PeekyでVite + PetiteVueのテストを書く

目的

Vite を使って Web フロントエンドの素早い開発を行いたいが、Vite はブラウザ上の動作と production build に主眼が置かれていてテストコードどうすんの問題を抱えている。

今回はこれを解決していく。

まずは材料の紹介

Viteベースのテスティングフレームワーク

Vite を使ったテスティングフレームワークの二大巨頭は Vitest と Peeky だと思う。

二つともめちゃくちゃよく似たものになっていて、見つけた時点ではファンシーな Web UI は Peeky にしかなかった気がするんだけど、今は Vitest にもあるっぽい。正直どっち使ってもできることにはほとんど差がないんじゃないかという気がする。

Peekyの特徴

Peeky は 0.13.6 時点で以下のような特徴を持つ。

  • いきなり TypeScript が動く(まぁ Vite ベースなので)
  • Jest 互換の BDD
  • stub/mock は Sinon を採用
  • DOM ベースのテストに Haapy DOM を採用

動かし方

  1. @peeky/test を追加
  2. npm scripts に peeky run を追加
  3. テストコードは .spec.jsspec.ts といった名前で置く(場所は自由)か、__tests__/ 以下に置く

こんだけ。Jest の簡単さも最初はビビったもんだけど、Vite 以降の世界は速さも簡単さもマジで新時代に入ってる。

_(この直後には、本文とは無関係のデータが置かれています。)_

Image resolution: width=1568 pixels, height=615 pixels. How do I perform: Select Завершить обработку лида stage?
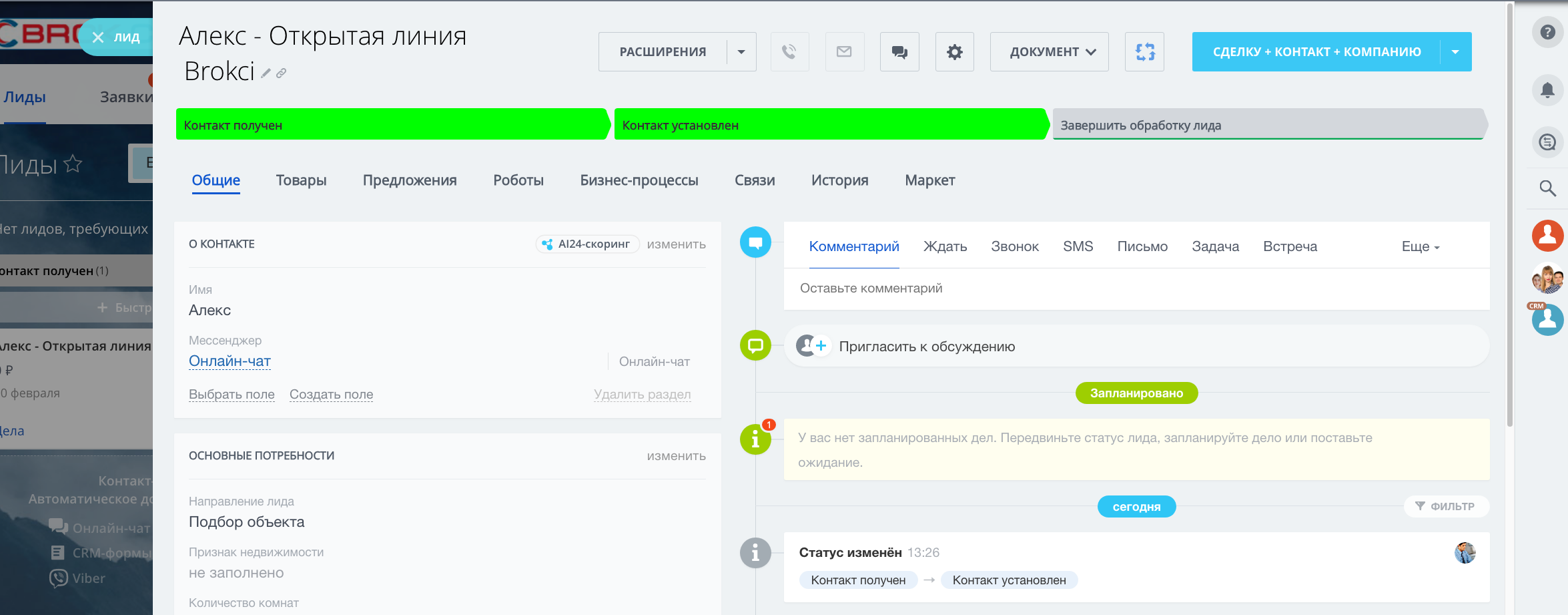(1268, 125)
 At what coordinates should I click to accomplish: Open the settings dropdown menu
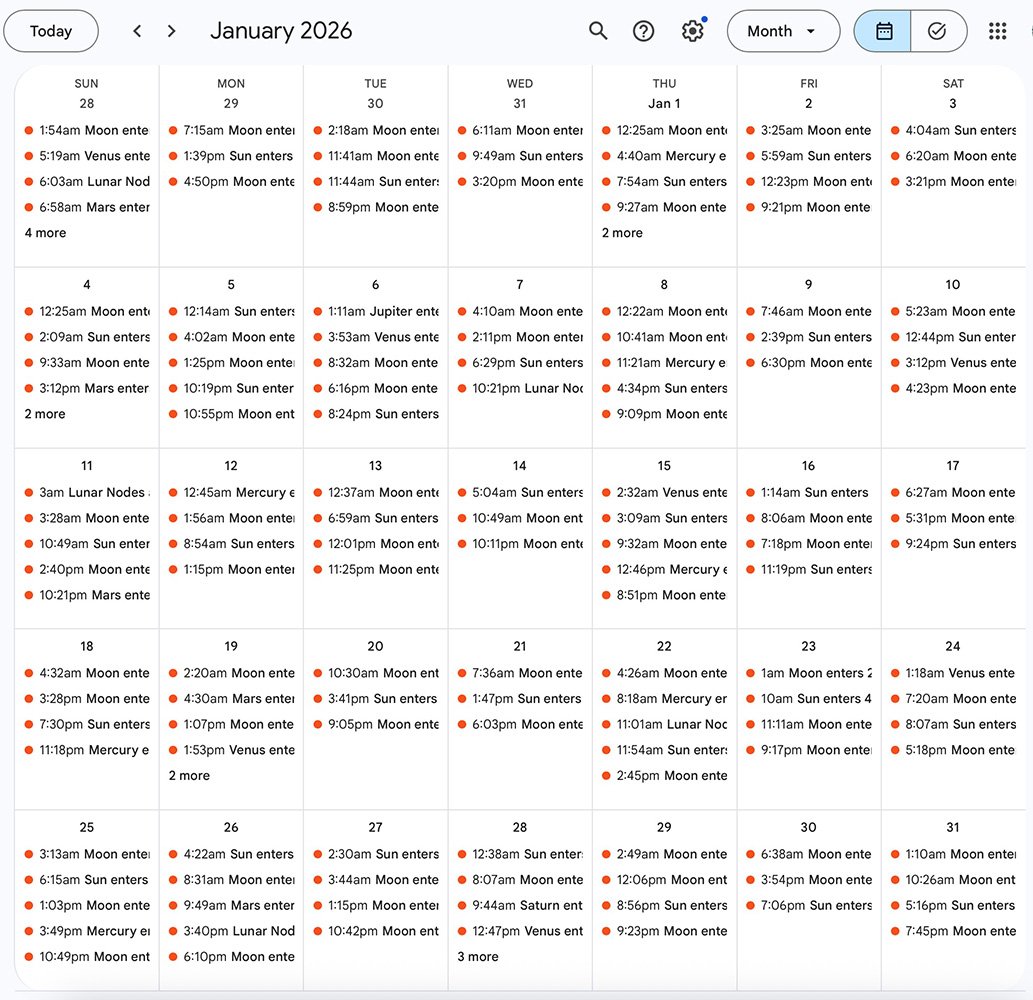point(692,31)
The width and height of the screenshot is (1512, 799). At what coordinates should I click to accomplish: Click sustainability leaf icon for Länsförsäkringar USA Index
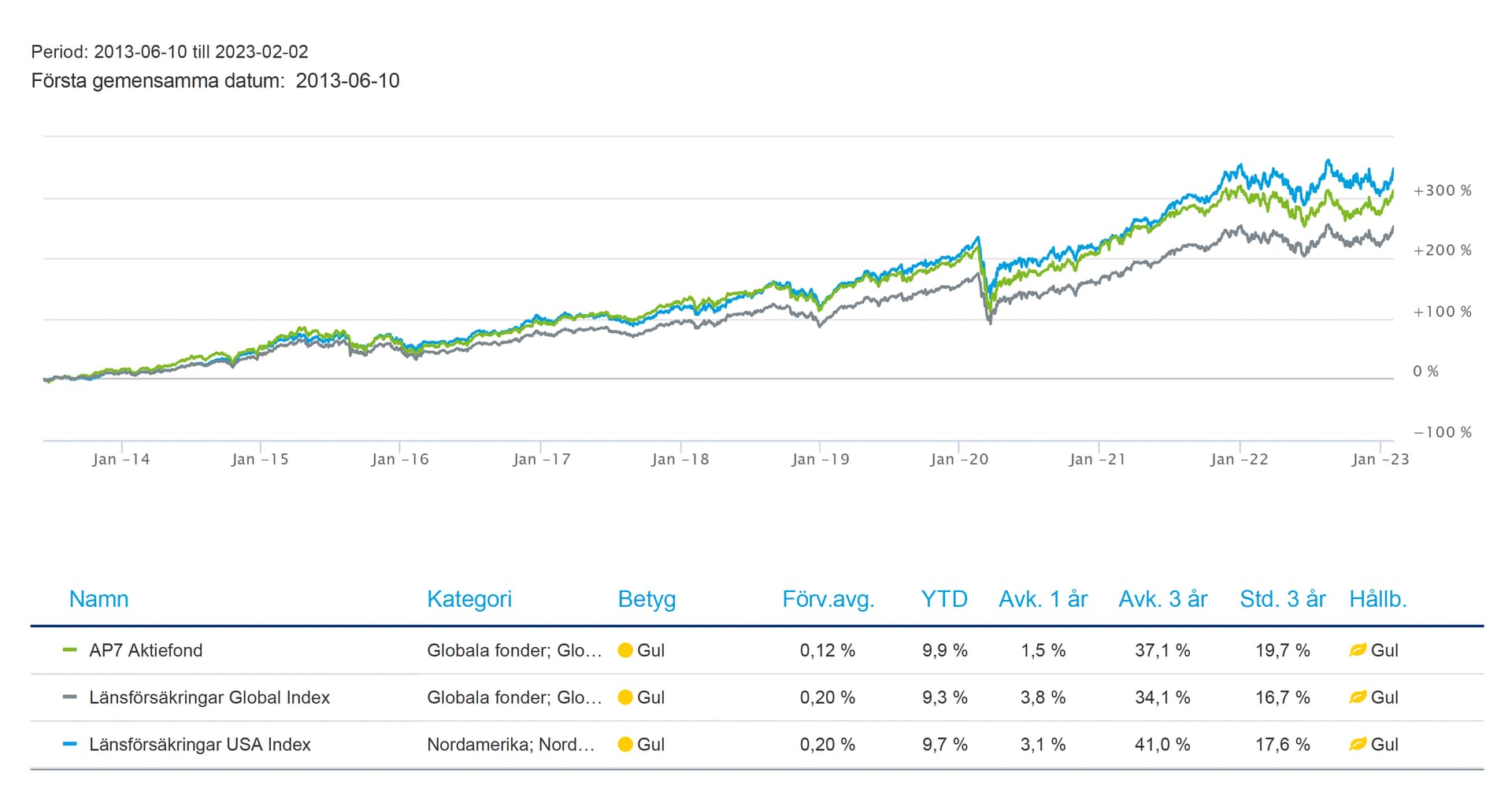click(1357, 745)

PetiteVueアプリのmountにはPeeky標準のHappy DOMでは不十分

以下で確認。

  • PetiteVue 0.4.1
  • Peeky 0.13.5
  • Happy DOM 2.24.4

対処法は jsdom-global を利用する。具体的には

  • jsdom, jsdom-global を依存に追加
  • peeky.config.jsimport 'jsdom-global/register.js' とだけ書く

これだけ。

すでに vite.config.js があるならそちらに書いてもよいが、特に設定を用意していないなら vite.config.js をわざわざ新しく設置する必要はない。

この時、peeky config に runtimeEnv: 'dom' の設定を追加してはいけない。あってもよいかもしれないけど、この設定は Happy DOM を有効にする設定であり、どうせ JSDOM に置き換える必要があるため、書かない方がややこしいことになりにくい。

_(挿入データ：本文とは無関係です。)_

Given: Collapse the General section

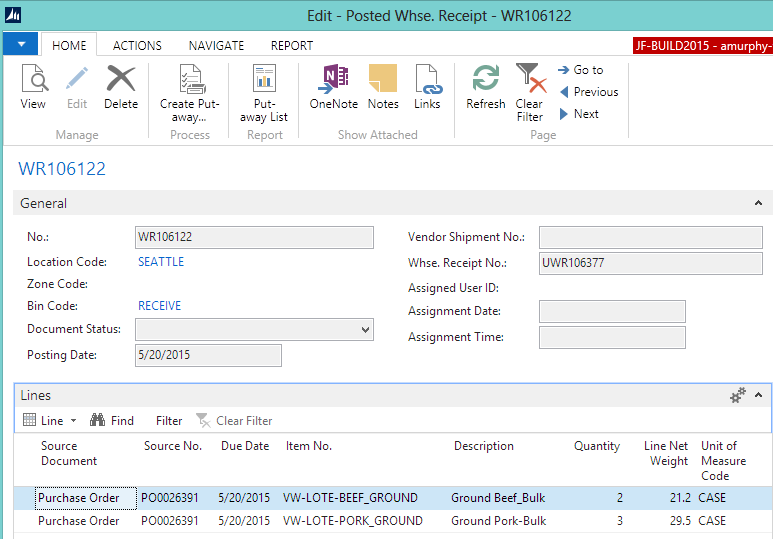Looking at the screenshot, I should (758, 203).
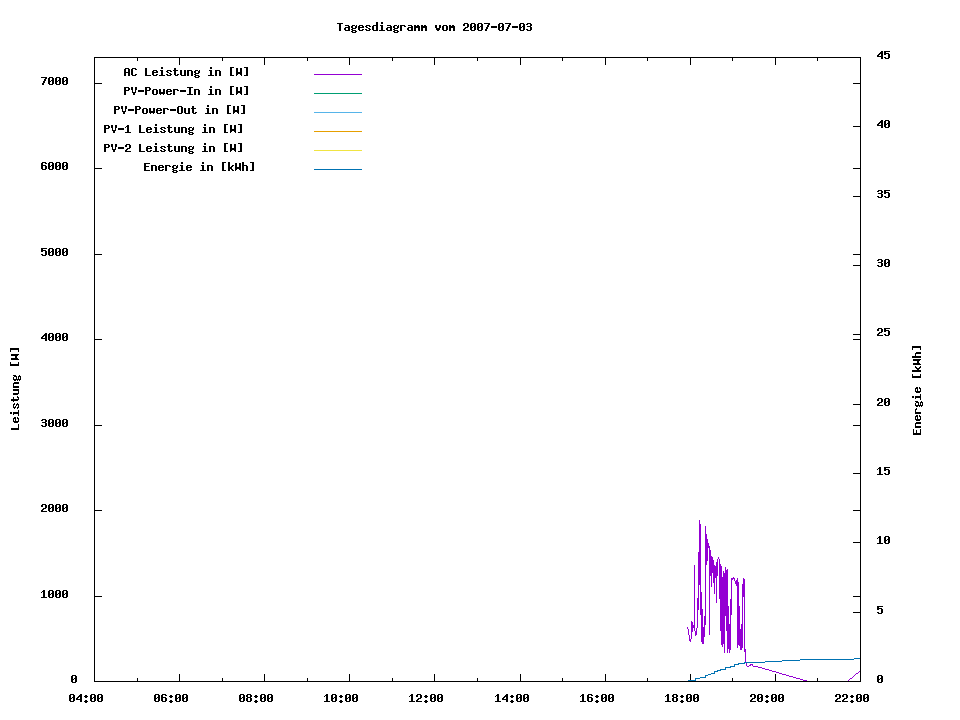The width and height of the screenshot is (960, 720).
Task: Click the 22:00 label on the time axis
Action: (x=853, y=698)
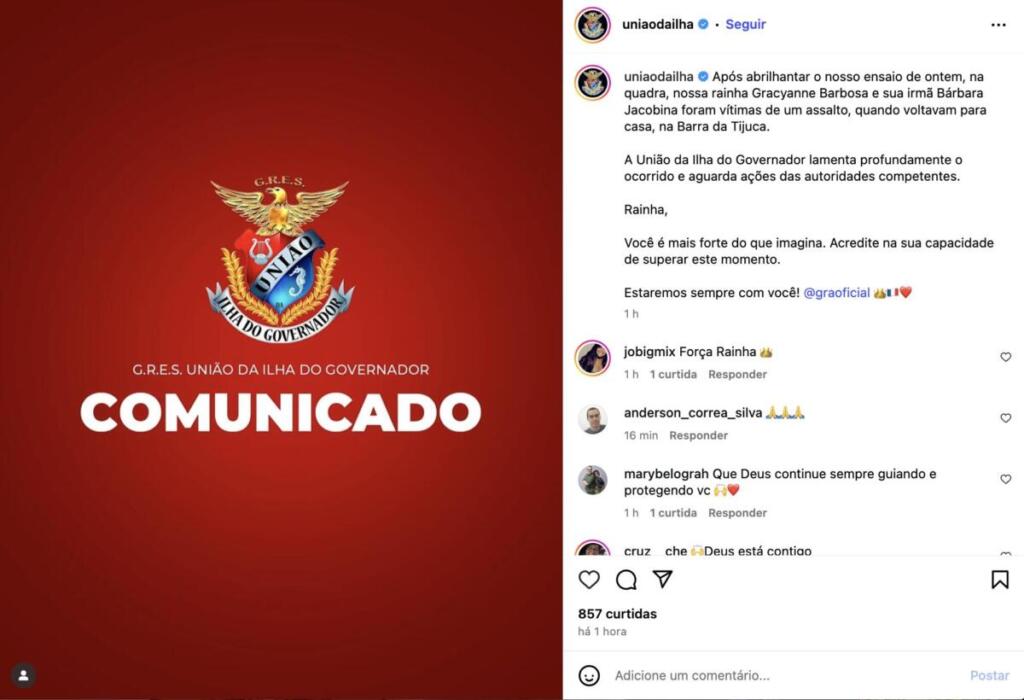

これであとは いちばんシンプルにStimulus ControllerをMochaでテストする方法 (2021-09-17) | あーありがち のように document を書き換えてやれば DOM の準備は ok.

生DOMアプリのテストにはMutationObserverの知識も

どういうことかと言うと、もし DOM 書き換え後の状態を知りたい場合、ちゃんと変更を監視する必要がある。具体的には以下のようなテストコードになる。

it('', () => {
  const observer = new window.MutationObserver(() => {
    expect(...)
  })
  observer.observe(document, { ... })

  const button = document.querySelector('button')
  button.click()
})

こうなると見て分かる通り expect が上の方にあって、後から実際の操作を記述することになるので、ちょっと処理を目で追いにくくなってしまう。

Viteを利用したTypeScriptのテストの感想

そもそも Vite の特徴として tsc や ts-loader のようなものを経由していないから速いというものがあって、

Features | Vite

ドキュメントにも以下のように書かれている。

Vite only performs transpilation on .ts files and does NOT perform type checking. It assumes type checking is taken care of by your IDE and build process (you can run tsc –noEmit in the build script or install vue-tsc and run vue-tsc –noEmit to also type check your *.vue files).

type check しないんですって。

これは一見すると非常に大きなディスアドバンテージのように見えるが、自分としてはこの挙動は特に問題ないと思っている。というのも、現時点ではブラウザは TypeScript は解釈できず、TypeScript の書き手の意図を無視した自由気ままなデータがブラウザから渡ってくる。Jest など真面目に TypeScript として動作するテスティングフレームワークでは、この「ブラウザからの自由気ままなデータ」に対応できているかどうかを確認するためのテストを書くことができない。書けても動かせない。

まぁテストコードを JavaScript で書けばいいんだけど、TypeScript を書き始めたらたぶん全部 TypeScript で書きたくなるだろうし、最初から

  • 型チェックはコンパイルと IDE 支援で
  • テストコードは実際の動作をテスト

します、でよいと思う。だいたい人間が「プロダクトコードは TypeScript で、テストコードは JavaScript で書きます」と決めても、何も考えずに書いて同じ結果になる Vite より遅いんだしね。